One of the critical challenges in anomaly detection that many organizations face is that it can be challenging to define an anomaly.
Google Cloud has recently announced the public preview of new anomaly detection capabilities in BigQuery ML that utilizes unsupervised machine learning to help users detect anomalies without needing the labeled data. Therefore, users can now detect anomalies in training data or new input data using a new ML.DETECT_ANOMALIES function with the models like Autoencoder model, K-means model, and ARIMA_PLUS time series model.
To detect anomalies in non-time-series data, the following can be used:
Autoencoder models: When a user uses ML.DETECT_ANOMALIES with an autoencoder model, anomalies are identified based on the reconstruction error for each data point.
When an autoencoder model and data are provided as inputs, ML.DETECT_ANOMALIES first computes the mean_squared_error for every data point between its original values and its reconstructed values. The contamination value supplied by the user determines the threshold of whether a data point is considered an anomaly.
K-means clustering models: When users use ML.DETECT_ANOMALIES with a k-means model, anomalies are identified based on the value of each input data point’s normalized distance to its nearest cluster.

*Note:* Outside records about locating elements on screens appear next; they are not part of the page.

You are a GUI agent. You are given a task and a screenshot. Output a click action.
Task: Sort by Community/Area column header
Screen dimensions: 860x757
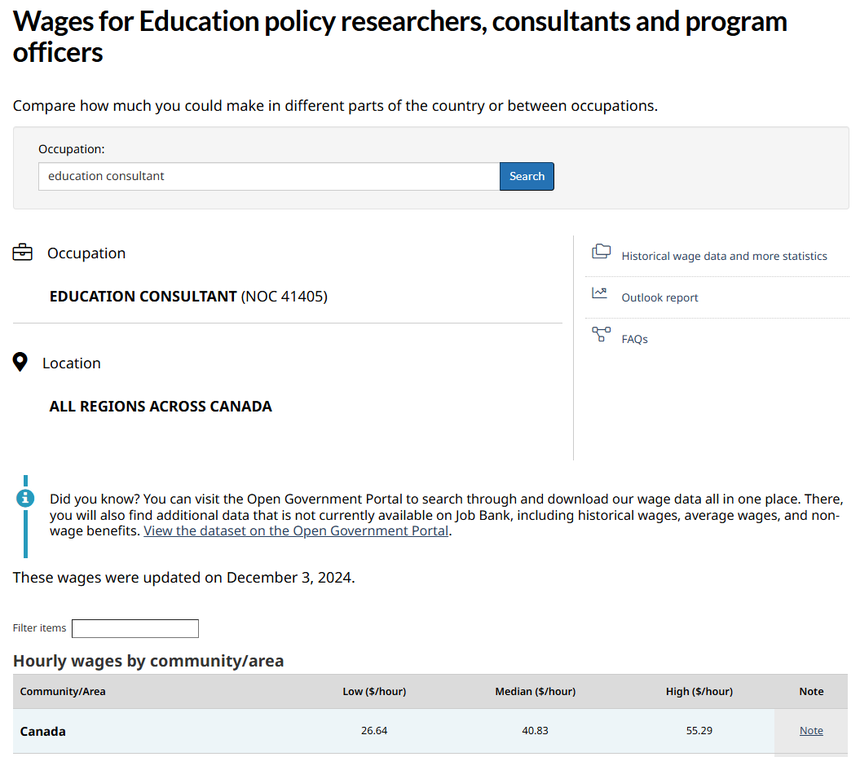tap(63, 691)
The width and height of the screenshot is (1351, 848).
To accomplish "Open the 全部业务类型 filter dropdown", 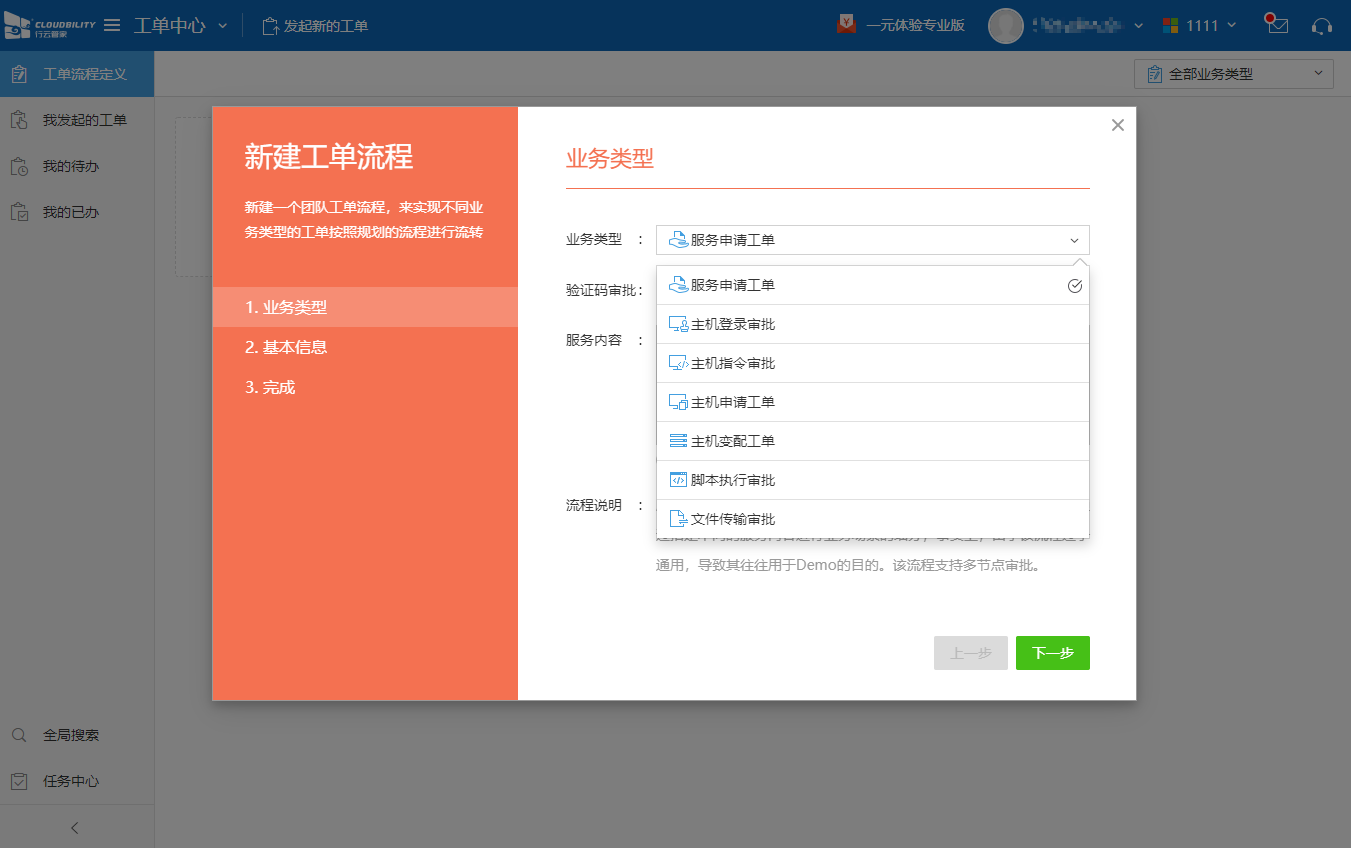I will click(1233, 73).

When a k-means model and data are provided as inputs, ML.DETECT_ANOMALIES first computes the absolute distance for each input data point to all cluster centroids in the model. It then normalizes each distance by the respective cluster radius. For every data point, ML.DETECT_ANOMALIES returns the nearest centroid_id based on normalized_distance. The contamination value provided by the user determines the threshold of whether a data point is considered an anomaly.
For detecting anomalies in time-series data, users can use ML.DETECT_ANOMALIES in ARIMA_PLUS time series models. In this case, anomalies are identified based on the confidence interval for that timestamp. A few examples where users might want to detect anomalies with time-series data are- Detecting anomalies in historical data such as cleaning up data for forecasting and modeling purposes or when the user has a large number of retail demand time series, they may want to quickly identify which stores and product categories had anomalous sales patterns, and then be able to perform a deeper analysis of the cause behind such anomalies.
Another example can be forward-looking anomaly detection, such as detecting consumer behavior and pricing anomalies as early as possible or when there is a large number of retail demand time series and the user would like to identify which stores and product categories had anomalous sales patterns based on the forecasts, so they can quickly respond to any unexpected spikes or dips.